* _Directions for this task_
In the records that follow, find each line with "agent" and pull it out.

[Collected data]
= = =
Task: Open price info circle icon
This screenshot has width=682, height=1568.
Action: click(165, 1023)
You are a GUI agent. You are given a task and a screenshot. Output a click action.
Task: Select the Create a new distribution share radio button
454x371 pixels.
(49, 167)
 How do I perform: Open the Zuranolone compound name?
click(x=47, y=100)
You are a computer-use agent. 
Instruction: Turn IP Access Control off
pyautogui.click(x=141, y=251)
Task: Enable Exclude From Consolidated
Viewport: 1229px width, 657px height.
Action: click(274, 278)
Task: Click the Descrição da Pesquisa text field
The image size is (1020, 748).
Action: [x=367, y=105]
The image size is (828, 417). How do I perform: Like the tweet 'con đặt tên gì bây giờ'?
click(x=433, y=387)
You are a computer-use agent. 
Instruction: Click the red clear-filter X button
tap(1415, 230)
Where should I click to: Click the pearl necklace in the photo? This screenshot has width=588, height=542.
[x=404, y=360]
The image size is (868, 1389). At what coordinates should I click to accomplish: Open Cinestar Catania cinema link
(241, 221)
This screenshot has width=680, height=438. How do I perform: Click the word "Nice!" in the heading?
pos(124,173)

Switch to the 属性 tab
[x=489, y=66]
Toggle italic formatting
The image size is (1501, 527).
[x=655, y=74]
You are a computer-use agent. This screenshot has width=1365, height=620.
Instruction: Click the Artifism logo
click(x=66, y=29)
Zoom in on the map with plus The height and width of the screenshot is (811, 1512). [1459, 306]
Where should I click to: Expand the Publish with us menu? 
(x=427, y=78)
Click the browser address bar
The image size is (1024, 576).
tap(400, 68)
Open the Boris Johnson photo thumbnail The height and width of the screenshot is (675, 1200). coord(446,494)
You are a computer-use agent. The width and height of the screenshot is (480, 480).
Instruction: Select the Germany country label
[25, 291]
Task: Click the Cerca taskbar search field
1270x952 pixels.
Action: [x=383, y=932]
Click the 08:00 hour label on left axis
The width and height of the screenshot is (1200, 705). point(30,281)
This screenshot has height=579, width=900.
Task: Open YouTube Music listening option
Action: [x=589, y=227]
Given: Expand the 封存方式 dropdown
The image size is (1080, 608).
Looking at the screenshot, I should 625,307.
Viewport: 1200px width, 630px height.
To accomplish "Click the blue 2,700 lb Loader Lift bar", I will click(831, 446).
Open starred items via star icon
= = =
* _Output_
You are a GUI agent. You are given a task and a screenshot. Output a click action.
You are a computer-use agent. 
You are a computer-use agent. 
You are a computer-use agent. This screenshot has width=1365, height=620.
You are a computer-use agent. The width and height of the screenshot is (480, 480).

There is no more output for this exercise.